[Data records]
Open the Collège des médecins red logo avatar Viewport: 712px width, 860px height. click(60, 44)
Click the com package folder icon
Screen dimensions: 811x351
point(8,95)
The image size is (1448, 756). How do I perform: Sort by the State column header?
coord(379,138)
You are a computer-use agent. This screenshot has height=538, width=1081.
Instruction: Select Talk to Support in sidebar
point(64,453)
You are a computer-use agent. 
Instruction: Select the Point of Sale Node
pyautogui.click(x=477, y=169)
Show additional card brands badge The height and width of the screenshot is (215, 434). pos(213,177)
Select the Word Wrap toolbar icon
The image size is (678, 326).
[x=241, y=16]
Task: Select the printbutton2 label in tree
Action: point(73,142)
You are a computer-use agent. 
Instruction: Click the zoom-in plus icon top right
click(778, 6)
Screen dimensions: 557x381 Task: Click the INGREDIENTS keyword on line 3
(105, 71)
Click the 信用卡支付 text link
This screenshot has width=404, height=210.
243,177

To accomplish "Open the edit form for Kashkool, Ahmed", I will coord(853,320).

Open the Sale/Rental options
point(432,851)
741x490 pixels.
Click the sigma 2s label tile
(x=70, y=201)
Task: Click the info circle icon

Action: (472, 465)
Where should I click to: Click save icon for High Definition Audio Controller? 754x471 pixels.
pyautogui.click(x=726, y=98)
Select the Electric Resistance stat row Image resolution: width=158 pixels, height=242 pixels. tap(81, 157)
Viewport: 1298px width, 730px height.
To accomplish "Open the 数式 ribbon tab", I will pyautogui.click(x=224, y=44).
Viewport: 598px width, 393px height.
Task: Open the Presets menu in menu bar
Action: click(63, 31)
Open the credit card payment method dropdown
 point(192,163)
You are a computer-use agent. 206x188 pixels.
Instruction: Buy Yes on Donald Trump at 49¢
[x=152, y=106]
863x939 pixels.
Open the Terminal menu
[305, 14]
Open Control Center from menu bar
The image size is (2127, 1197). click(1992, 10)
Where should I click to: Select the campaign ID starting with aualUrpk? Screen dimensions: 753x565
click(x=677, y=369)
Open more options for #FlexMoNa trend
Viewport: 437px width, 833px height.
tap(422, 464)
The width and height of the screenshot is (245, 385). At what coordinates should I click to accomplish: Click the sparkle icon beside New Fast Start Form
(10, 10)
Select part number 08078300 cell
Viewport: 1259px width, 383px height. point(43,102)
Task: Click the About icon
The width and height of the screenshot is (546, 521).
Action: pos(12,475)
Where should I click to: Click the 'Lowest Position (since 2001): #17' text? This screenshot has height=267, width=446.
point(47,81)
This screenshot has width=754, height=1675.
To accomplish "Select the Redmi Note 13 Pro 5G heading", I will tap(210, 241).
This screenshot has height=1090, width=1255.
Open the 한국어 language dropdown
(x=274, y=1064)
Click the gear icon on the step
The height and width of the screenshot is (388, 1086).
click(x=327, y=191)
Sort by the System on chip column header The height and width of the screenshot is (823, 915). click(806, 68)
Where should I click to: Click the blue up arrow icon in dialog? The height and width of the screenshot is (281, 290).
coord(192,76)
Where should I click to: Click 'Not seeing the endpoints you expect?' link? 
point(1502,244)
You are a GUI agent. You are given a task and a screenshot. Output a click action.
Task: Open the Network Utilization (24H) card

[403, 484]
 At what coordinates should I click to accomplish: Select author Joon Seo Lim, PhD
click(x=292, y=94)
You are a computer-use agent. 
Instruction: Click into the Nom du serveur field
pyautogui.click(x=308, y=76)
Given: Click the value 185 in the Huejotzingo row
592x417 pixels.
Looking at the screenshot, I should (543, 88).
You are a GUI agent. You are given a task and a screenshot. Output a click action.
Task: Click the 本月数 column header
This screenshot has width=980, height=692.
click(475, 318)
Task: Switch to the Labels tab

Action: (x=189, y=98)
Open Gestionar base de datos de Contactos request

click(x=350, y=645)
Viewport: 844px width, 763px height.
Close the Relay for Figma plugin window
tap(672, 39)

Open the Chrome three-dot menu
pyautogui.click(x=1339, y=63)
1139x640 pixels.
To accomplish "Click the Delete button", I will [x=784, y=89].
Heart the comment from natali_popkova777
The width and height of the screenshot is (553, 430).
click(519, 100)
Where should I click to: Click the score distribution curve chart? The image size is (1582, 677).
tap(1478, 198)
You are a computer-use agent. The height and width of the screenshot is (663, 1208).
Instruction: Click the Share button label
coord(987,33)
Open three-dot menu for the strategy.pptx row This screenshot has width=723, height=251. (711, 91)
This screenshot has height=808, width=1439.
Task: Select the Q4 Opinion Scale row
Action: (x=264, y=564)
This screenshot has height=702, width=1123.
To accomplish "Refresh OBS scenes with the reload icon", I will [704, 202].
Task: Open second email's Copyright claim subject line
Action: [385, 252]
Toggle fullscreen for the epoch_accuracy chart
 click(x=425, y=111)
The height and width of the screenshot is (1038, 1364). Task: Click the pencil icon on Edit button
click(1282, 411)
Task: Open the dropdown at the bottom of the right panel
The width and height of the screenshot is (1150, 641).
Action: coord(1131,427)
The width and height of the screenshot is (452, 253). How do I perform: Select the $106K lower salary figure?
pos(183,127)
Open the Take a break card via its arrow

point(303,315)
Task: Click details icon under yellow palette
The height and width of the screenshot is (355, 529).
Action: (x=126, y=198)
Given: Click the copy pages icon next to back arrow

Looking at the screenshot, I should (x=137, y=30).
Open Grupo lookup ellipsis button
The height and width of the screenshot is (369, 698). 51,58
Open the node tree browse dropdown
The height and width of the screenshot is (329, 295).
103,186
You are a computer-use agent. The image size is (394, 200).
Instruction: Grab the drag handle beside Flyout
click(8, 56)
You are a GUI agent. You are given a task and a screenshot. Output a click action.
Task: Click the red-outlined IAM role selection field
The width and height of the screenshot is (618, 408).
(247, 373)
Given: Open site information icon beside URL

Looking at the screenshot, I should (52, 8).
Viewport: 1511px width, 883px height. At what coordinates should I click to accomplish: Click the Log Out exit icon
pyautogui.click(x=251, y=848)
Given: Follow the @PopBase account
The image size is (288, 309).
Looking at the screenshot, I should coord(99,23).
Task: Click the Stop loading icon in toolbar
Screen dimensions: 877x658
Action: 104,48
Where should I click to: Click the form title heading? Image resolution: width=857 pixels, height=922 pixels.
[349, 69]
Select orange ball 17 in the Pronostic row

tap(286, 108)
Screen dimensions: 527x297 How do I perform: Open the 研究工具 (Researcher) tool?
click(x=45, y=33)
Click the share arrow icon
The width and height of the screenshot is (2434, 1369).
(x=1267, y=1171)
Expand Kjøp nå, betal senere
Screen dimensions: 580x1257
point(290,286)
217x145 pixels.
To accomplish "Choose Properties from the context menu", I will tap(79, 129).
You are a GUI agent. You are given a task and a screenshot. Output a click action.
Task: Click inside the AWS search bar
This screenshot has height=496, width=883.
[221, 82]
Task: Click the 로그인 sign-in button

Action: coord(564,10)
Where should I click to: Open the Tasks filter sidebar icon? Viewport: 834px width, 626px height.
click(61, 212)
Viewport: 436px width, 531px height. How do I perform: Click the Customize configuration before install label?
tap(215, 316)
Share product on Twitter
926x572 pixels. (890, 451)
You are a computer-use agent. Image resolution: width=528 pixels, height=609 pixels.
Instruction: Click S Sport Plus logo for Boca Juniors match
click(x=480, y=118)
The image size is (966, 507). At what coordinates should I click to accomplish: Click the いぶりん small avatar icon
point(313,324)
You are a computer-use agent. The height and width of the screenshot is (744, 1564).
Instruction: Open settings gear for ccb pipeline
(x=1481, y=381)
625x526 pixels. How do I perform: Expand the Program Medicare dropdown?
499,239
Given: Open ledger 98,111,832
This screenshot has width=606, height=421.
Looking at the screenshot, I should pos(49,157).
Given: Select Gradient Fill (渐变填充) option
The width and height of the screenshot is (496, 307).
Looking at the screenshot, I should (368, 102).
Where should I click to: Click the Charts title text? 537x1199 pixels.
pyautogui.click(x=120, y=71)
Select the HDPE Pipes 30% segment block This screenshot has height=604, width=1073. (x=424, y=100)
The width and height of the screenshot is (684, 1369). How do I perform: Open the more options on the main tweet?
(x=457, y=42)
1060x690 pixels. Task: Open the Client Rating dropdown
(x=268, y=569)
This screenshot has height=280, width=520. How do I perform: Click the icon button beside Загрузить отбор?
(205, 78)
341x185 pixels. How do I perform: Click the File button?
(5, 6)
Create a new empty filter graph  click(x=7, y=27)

* What you need to do
Reproduce the lines of the entries above, beginning at the first line of the entries and continuing through the line that contains "click(778, 6)".

* Task output
Open the Collège des médecins red logo avatar Viewport: 712px width, 860px height. click(60, 44)
Click the com package folder icon
Screen dimensions: 811x351
point(8,95)
The image size is (1448, 756). How do I perform: Sort by the State column header?
coord(379,138)
You are a computer-use agent. This screenshot has height=538, width=1081.
Instruction: Select Talk to Support in sidebar
point(64,453)
You are a computer-use agent. 
Instruction: Select the Point of Sale Node
pyautogui.click(x=477, y=169)
Show additional card brands badge The height and width of the screenshot is (215, 434). pos(213,177)
Select the Word Wrap toolbar icon
The image size is (678, 326).
[x=241, y=16]
Task: Select the printbutton2 label in tree
Action: point(73,142)
You are a computer-use agent. 
Instruction: Click the zoom-in plus icon top right
click(778, 6)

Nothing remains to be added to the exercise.